That was the the week that was, to borrow a line from a 60’s TV show.  I spent the weekend winding down after a busy and emotional week at the 2009 ELCA convention as a volunteer for Goodsoil, an LGBT friendly advocacy group.  I offered regular posts throughout the week as the events unfolded, but I suggest two posts, in particular, that reflect the mood on the ground regarding the two critical votes: passing the human sexuality statement and passing the recommendation to allow persons in “publicly accountable, lifelong, monogamous, same-gender relationships to serve as rostered leaders of this church.”

Immediately after the Friday vote to allow gay clergy, I saw Lutheran Core representatives “spinning” the press (I talked to a young reporter from the New York Times right after she had been “spun” with the Core talking points).  It’s hardly surprising that the media tends to focus on the negative, the conservative backlash, the prospect that some may leave the ELCA, when Lutheran Core chooses to fan the flames of dissent.  The Core press release sounded an open call to schism:

Lutheran CORE leaders are calling on faithful Lutherans to meet in Indianapolis in September to begin an expanded ministry that draws faithful ELCA congregations and members together. They are also encouraging ELCA members and congregations to direct finances away from the ELCA churchwide organization to faithful ministries within and outside of the ELCA.

Since they call on “faithful Lutherans” and “faithful ELCA congregations”, by implication they accuse those who voted with the majority to be faithless.  This is no conciliatory, unity seeking group; they are hard liners and power hungry.

Governor Quie speaking And, I do not believe they are representative of the many who resisted the assembly actions who nevertheless will remain faithful members of the ELCA.  Former Governor of Minnesota and assembly voting member Al Quie is typical.  Quie had been a leading spokesman on the assembly floor against the various resolutions, yet, he cautioned against overreaction:

After the vote on the third resolution, when another opponent of the rule change threatened to pull out of the ELCA in protest, it was Quie who returned to the microphone to chastise such reactions.

"I was opposed to this [change], too, but that’s my problem," he said. "You can’t say now that you’re going to leave the church. We have to live with this change for a while and see how it works out."

Back home in Northfield, Mn at my Sunday worship service at Bethel Lutheran Church, I heard an inspired sermon from my Pastor, Tim McDermott, based on the gospel text from John, chapter 6.

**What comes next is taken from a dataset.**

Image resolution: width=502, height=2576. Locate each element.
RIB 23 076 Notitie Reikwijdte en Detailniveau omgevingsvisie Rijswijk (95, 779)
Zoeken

When many of his disciples heard it, they said.  “This teaching is difficult; who can accept it?” … Because of this, many of his disciples turned back and no longer went with him.  So Jesus asked the twelve, “Do you also wish to go away?”  Simon Peter answered him, “Lord to whom can we go?  You have the words of eternal life.”

And therein lies our unity, though we are male and female, rich and poor, of many rainbow colors, gay and straight, and often of a different mind.


Presbyterian Pastor John Shuck in his Shuck and Jive blog, demonstrates the media’s flippant disregard of the carefully crafted language of the resolutions regarding committed relationships. Instead of referring to persons in “publicly accountable, life-long, monogamous, same gender relationships” (the correct language), the media prefered its own terminology “sexually active gays”:

“Sexually active? As if they are a bunch of horny teens making out in the back of the church van.”

The media tends to titillation whether in reporting disagreement or sex.